→ Data for the task

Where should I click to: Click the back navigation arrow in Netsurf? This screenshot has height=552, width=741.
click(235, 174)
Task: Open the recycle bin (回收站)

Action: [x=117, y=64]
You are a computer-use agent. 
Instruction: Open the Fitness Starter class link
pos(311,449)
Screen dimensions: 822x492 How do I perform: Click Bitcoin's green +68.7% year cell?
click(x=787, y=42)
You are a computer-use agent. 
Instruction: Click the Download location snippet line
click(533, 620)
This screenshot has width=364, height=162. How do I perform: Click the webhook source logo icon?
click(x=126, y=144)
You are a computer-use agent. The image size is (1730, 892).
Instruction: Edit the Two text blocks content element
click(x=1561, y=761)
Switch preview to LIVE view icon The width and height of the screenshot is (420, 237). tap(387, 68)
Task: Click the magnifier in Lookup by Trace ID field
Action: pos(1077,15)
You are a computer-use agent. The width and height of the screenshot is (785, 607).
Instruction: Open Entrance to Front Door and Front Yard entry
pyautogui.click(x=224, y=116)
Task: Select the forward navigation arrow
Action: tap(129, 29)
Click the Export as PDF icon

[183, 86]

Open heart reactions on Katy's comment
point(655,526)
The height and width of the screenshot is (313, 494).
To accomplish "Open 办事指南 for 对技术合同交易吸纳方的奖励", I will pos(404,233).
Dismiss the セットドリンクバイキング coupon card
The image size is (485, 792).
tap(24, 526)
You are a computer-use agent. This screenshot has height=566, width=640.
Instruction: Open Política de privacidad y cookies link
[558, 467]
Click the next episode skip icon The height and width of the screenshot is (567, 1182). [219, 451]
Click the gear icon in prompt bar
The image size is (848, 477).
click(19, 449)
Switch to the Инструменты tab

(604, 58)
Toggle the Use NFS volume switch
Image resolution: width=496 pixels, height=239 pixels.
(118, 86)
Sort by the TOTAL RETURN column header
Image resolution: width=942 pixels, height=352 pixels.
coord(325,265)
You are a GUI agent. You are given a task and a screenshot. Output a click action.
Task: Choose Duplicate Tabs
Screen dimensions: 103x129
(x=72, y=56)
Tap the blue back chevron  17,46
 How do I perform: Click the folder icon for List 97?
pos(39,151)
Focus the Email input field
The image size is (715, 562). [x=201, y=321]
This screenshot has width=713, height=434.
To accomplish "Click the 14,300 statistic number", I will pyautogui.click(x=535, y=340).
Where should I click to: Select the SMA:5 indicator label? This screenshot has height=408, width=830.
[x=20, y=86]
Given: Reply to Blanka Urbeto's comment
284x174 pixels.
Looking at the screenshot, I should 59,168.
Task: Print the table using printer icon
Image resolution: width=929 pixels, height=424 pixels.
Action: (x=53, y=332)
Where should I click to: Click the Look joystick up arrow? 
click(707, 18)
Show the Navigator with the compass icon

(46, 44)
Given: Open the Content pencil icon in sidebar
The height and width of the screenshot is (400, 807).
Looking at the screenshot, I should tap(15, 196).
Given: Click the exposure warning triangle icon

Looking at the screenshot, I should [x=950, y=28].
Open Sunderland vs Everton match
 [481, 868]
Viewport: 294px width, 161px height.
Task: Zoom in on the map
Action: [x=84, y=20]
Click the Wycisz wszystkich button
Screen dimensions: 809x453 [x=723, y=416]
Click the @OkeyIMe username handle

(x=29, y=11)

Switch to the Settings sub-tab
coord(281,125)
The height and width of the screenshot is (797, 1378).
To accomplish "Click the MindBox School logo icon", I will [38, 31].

→ What you need to do
Please reproduce every one of the records above verbatim, line for line.

→ Result for this task
Where should I click to: Click the back navigation arrow in Netsurf? This screenshot has height=552, width=741.
click(235, 174)
Task: Open the recycle bin (回收站)

Action: [x=117, y=64]
You are a computer-use agent. 
Instruction: Open the Fitness Starter class link
pos(311,449)
Screen dimensions: 822x492 How do I perform: Click Bitcoin's green +68.7% year cell?
click(x=787, y=42)
You are a computer-use agent. 
Instruction: Click the Download location snippet line
click(533, 620)
This screenshot has width=364, height=162. How do I perform: Click the webhook source logo icon?
click(x=126, y=144)
You are a computer-use agent. The image size is (1730, 892).
Instruction: Edit the Two text blocks content element
click(x=1561, y=761)
Switch preview to LIVE view icon The width and height of the screenshot is (420, 237). tap(387, 68)
Task: Click the magnifier in Lookup by Trace ID field
Action: pos(1077,15)
You are a computer-use agent. The width and height of the screenshot is (785, 607).
Instruction: Open Entrance to Front Door and Front Yard entry
pyautogui.click(x=224, y=116)
Task: Select the forward navigation arrow
Action: tap(129, 29)
Click the Export as PDF icon

[183, 86]

Open heart reactions on Katy's comment
point(655,526)
The height and width of the screenshot is (313, 494).
To accomplish "Open 办事指南 for 对技术合同交易吸纳方的奖励", I will pos(404,233).
Dismiss the セットドリンクバイキング coupon card
The image size is (485, 792).
tap(24, 526)
You are a computer-use agent. This screenshot has height=566, width=640.
Instruction: Open Política de privacidad y cookies link
[558, 467]
Click the next episode skip icon The height and width of the screenshot is (567, 1182). [219, 451]
Click the gear icon in prompt bar
The image size is (848, 477).
click(19, 449)
Switch to the Инструменты tab

(604, 58)
Toggle the Use NFS volume switch
Image resolution: width=496 pixels, height=239 pixels.
(118, 86)
Sort by the TOTAL RETURN column header
Image resolution: width=942 pixels, height=352 pixels.
coord(325,265)
You are a GUI agent. You are given a task and a screenshot. Output a click action.
Task: Choose Duplicate Tabs
Screen dimensions: 103x129
(x=72, y=56)
Tap the blue back chevron  17,46
 How do I perform: Click the folder icon for List 97?
pos(39,151)
Focus the Email input field
The image size is (715, 562). [x=201, y=321]
This screenshot has width=713, height=434.
To accomplish "Click the 14,300 statistic number", I will pyautogui.click(x=535, y=340).
Where should I click to: Select the SMA:5 indicator label? This screenshot has height=408, width=830.
[x=20, y=86]
Given: Reply to Blanka Urbeto's comment
284x174 pixels.
Looking at the screenshot, I should 59,168.
Task: Print the table using printer icon
Image resolution: width=929 pixels, height=424 pixels.
Action: (x=53, y=332)
Where should I click to: Click the Look joystick up arrow? 
click(707, 18)
Show the Navigator with the compass icon

(46, 44)
Given: Open the Content pencil icon in sidebar
The height and width of the screenshot is (400, 807).
Looking at the screenshot, I should tap(15, 196).
Given: Click the exposure warning triangle icon

Looking at the screenshot, I should [x=950, y=28].
Open Sunderland vs Everton match
 [481, 868]
Viewport: 294px width, 161px height.
Task: Zoom in on the map
Action: [x=84, y=20]
Click the Wycisz wszystkich button
Screen dimensions: 809x453 [x=723, y=416]
Click the @OkeyIMe username handle

(x=29, y=11)

Switch to the Settings sub-tab
coord(281,125)
The height and width of the screenshot is (797, 1378).
To accomplish "Click the MindBox School logo icon", I will [38, 31].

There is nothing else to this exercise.